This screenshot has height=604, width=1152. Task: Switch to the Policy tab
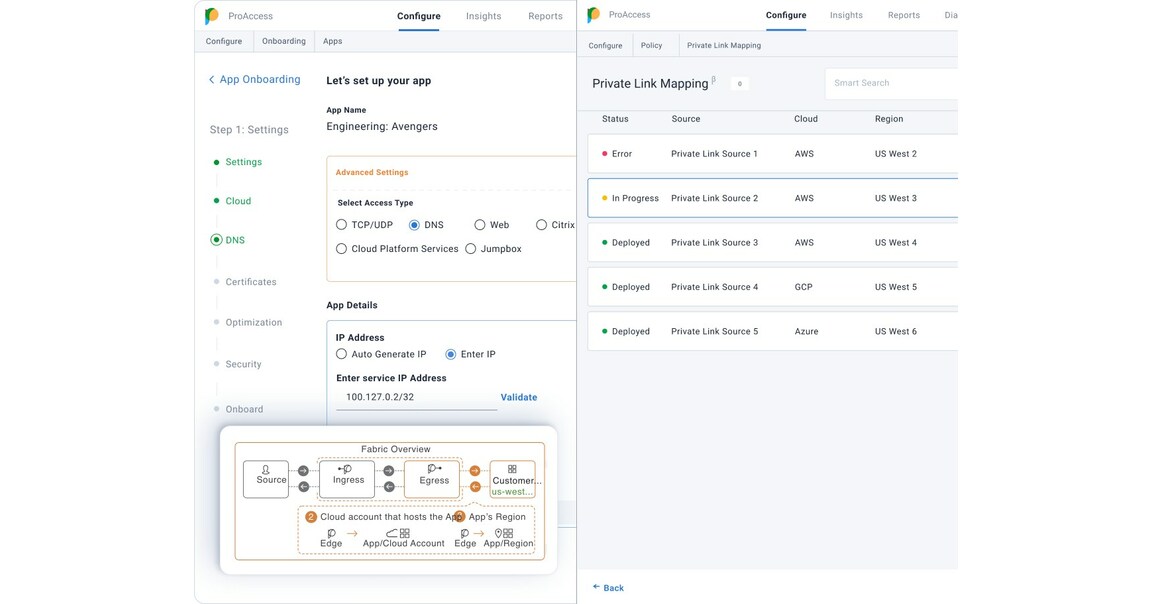point(653,45)
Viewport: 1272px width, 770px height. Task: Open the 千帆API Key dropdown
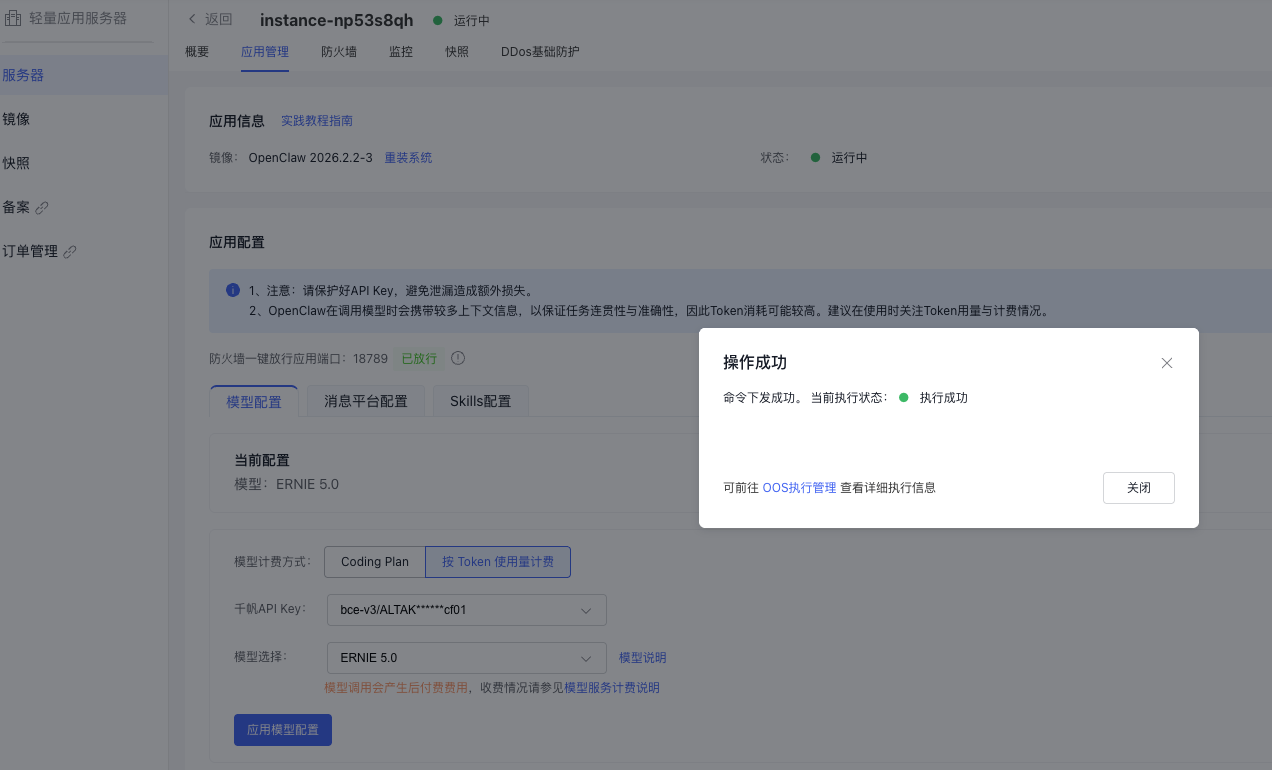point(466,610)
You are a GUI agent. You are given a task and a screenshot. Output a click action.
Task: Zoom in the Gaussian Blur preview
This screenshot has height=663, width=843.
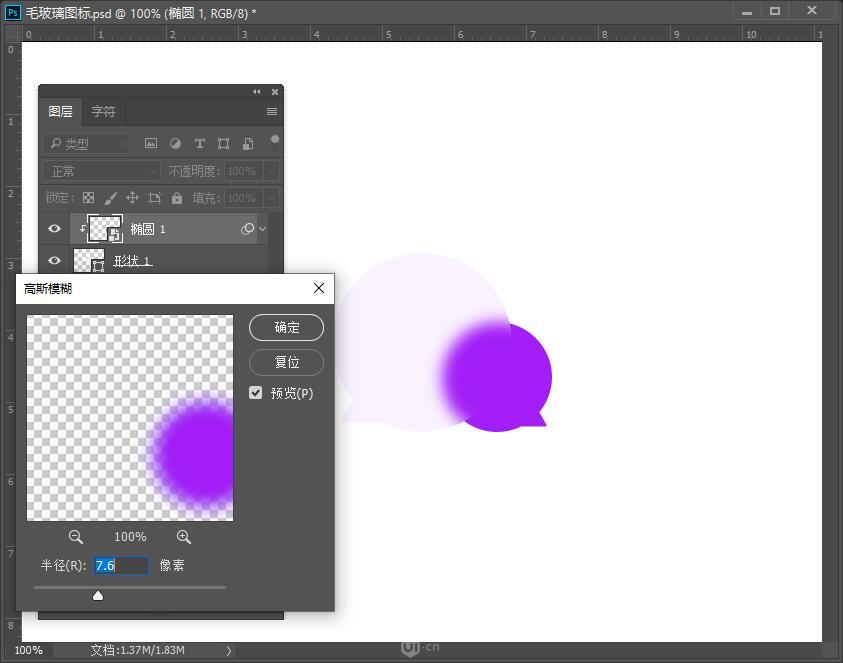coord(184,537)
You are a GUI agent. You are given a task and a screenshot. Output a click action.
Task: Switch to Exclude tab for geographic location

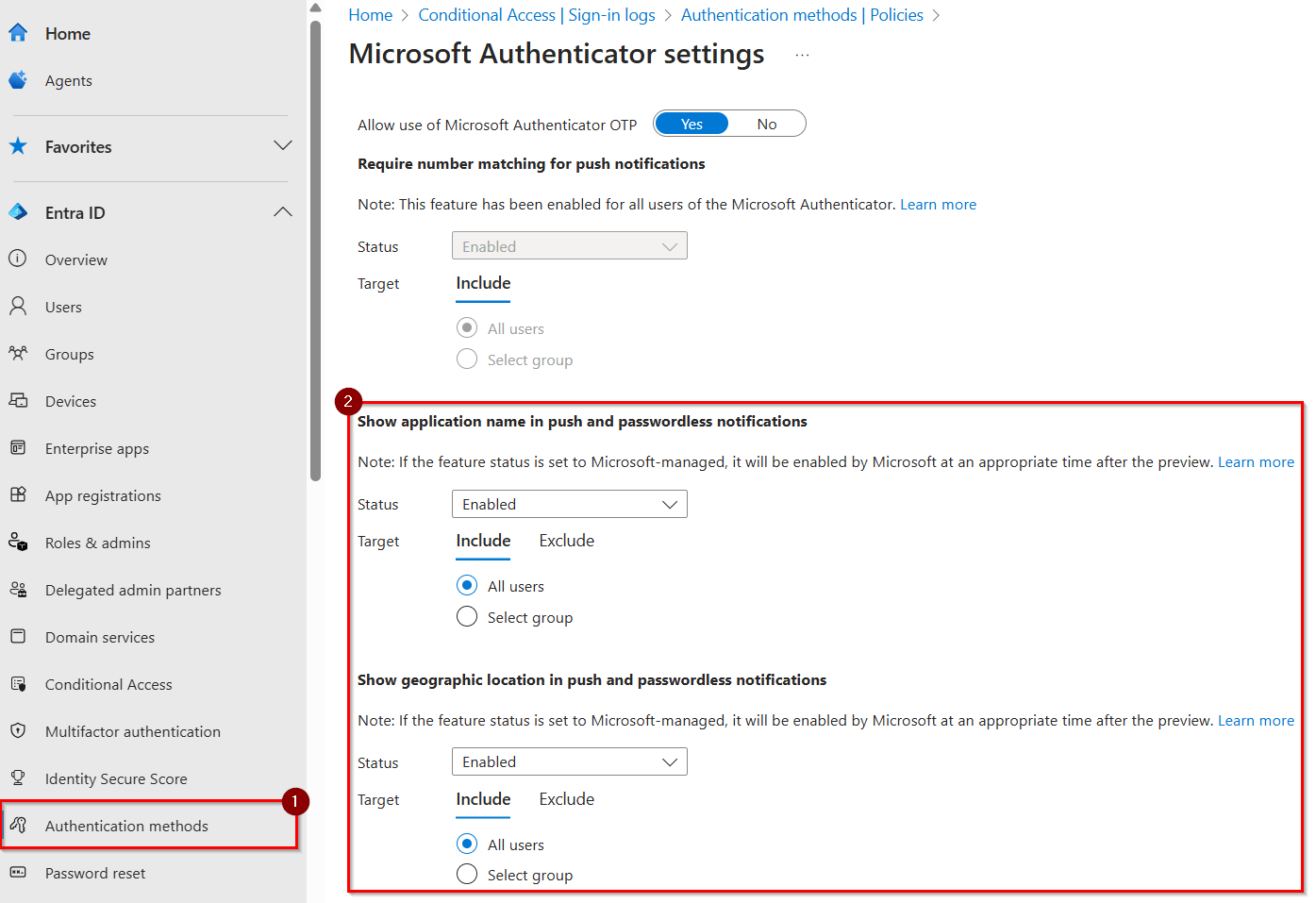(566, 799)
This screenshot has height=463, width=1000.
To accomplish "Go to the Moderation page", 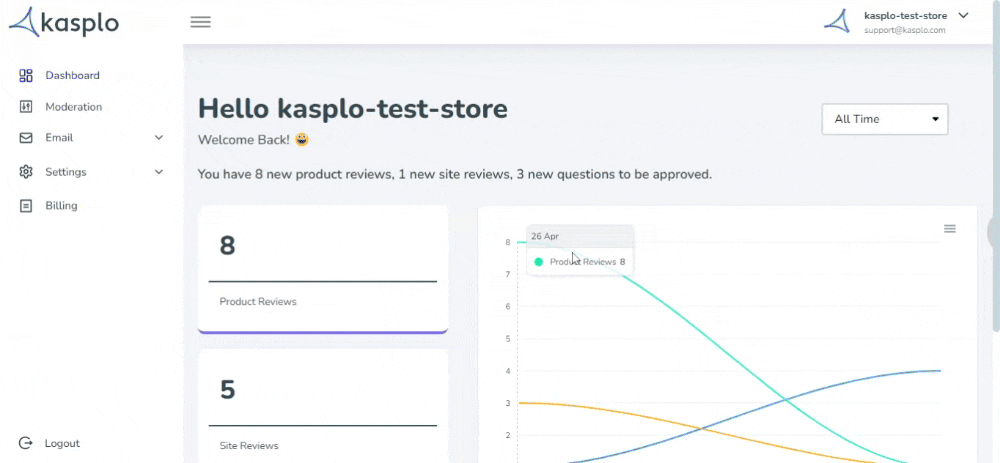I will pyautogui.click(x=73, y=107).
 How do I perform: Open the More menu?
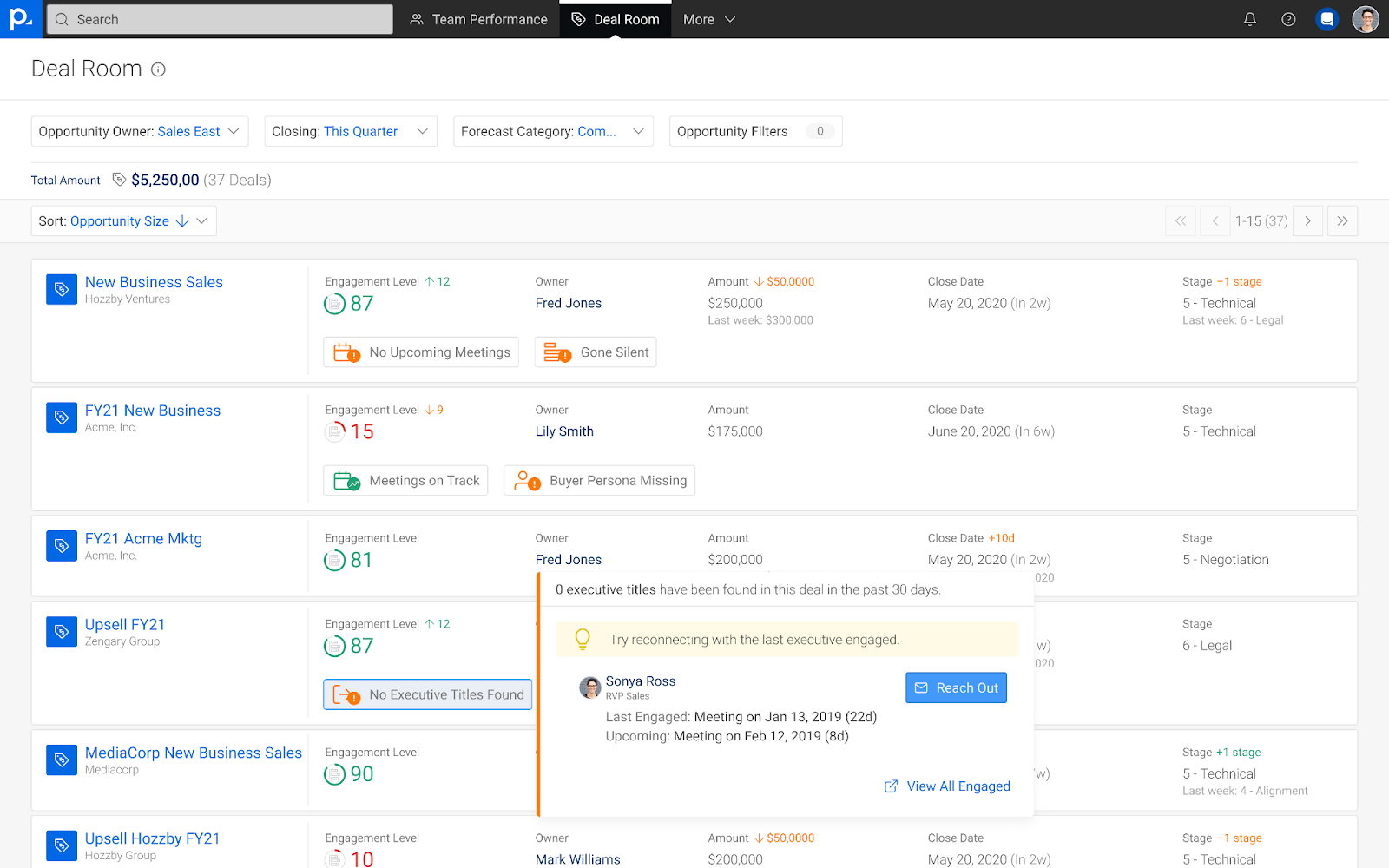coord(708,19)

═══

## Required action
Would you copy, exactly, each line from the start of the listing above through the line with "Task: Zoom in the Gaussian Blur preview", both ends included, but none of the pictures?

## Exercise solution
This screenshot has height=604, width=1152. Task: Switch to the Policy tab
point(653,45)
Viewport: 1272px width, 770px height. Task: Open the 千帆API Key dropdown
point(466,610)
You are a GUI agent. You are given a task and a screenshot. Output a click action.
Task: Zoom in the Gaussian Blur preview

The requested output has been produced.